There’s an event called the Garden of Memory in Oakland every summer solstice in a big columbarium, the Chapel of the Chimes. It’s this beautiful space, and I was asked to do an installation there in 2004. It involved these little machines running up and down on these strings. The next year my idea was to make a lot of small sound sculptures, control them all and run them through a sound board. But the motor noise was really bothersome. I had all these little motors and it was very hard to isolate the sound from the motor noise, so I started making these things that didn’t need a motor.
I put out a call for volunteers; and I got all these wonderful volunteers, 14 in all. They are the Crank Ensemble. We still have all the same members, still the same core of people. One of them is a school principal, one’s a poet, a couple are artists, people who are in bands, people who work in high-tech industry.
We just keep getting asked to do shows, plus there’s a certain pressure from people in group saying, “Hey, we’ve got do something.”
What is a Dice Walk?
It’s a really good way to explore a community. … It’s a random way of moving through an area, usually cities or towns. You roll a die whenever you have to make a decision about whether to go left, right or straight. You can throw in options for public transit, restaurants – and you roll to see if you go in there.
I mostly do it for exercise, at least once a week and sometimes twice a week. But we have public Dice Walks from time to time. I don’t have any formal plans, but I’d really like to do a Dice Walk in Benicia and invite whoever feels like coming along.
My wife and I did one recently in Manhattan. It was a fabulous day. We didn’t get very far; I think it took us 40 minutes to go two blocks. I make the rules, so we’re allowed to stop if we find something interesting, a restaurant we’d like to try or someplace we’d like to stop.
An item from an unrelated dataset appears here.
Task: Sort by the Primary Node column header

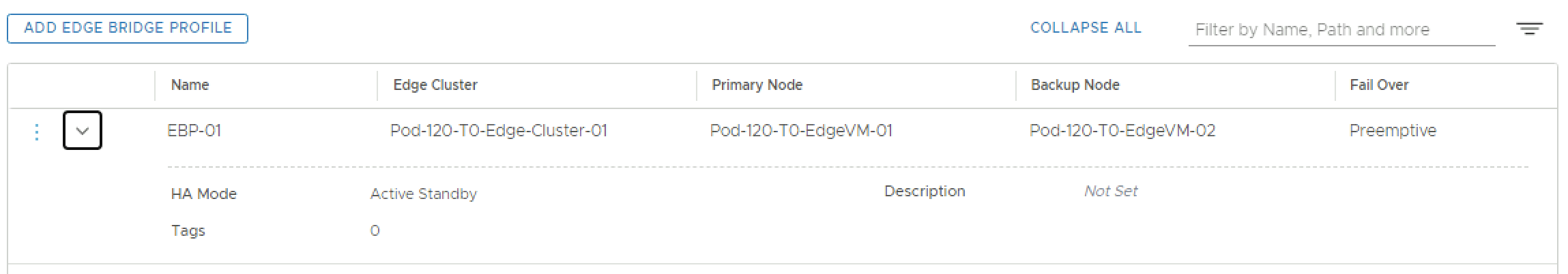Action: coord(757,85)
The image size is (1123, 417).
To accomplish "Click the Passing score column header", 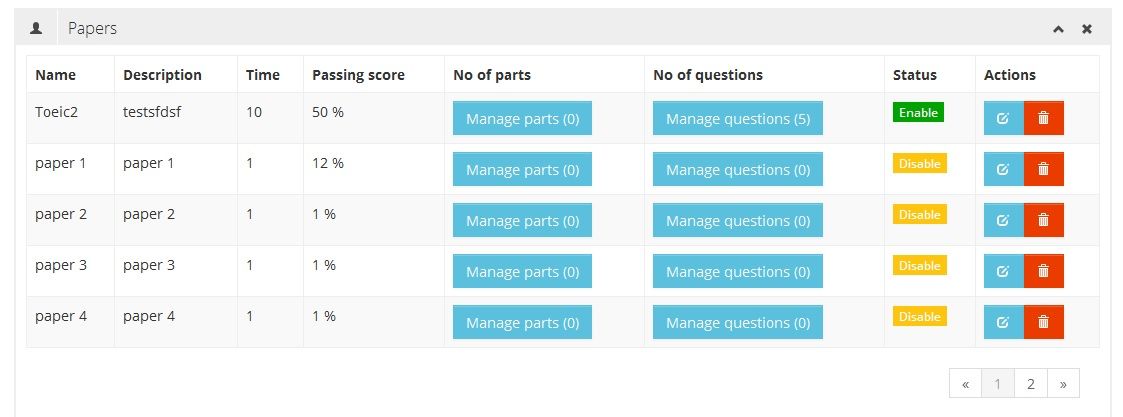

… Surrealists were really interested in that, in using dice to make decisions about art. Fluxists did that, too. There’s a tradition of artists working with random chance. I’ve used it in my own work in painting and sculpture and in Dice Walks as well.
What if you don’t like the result of the dice throw when you’re painting?
If you’re not pleased, you just paint over it.
What are your goals for Arts Benicia?
My goal is to pretty much not do any big, traumatic changes but run the organization the way it’s running now and get to know it. I hope any changes will come in an organic way.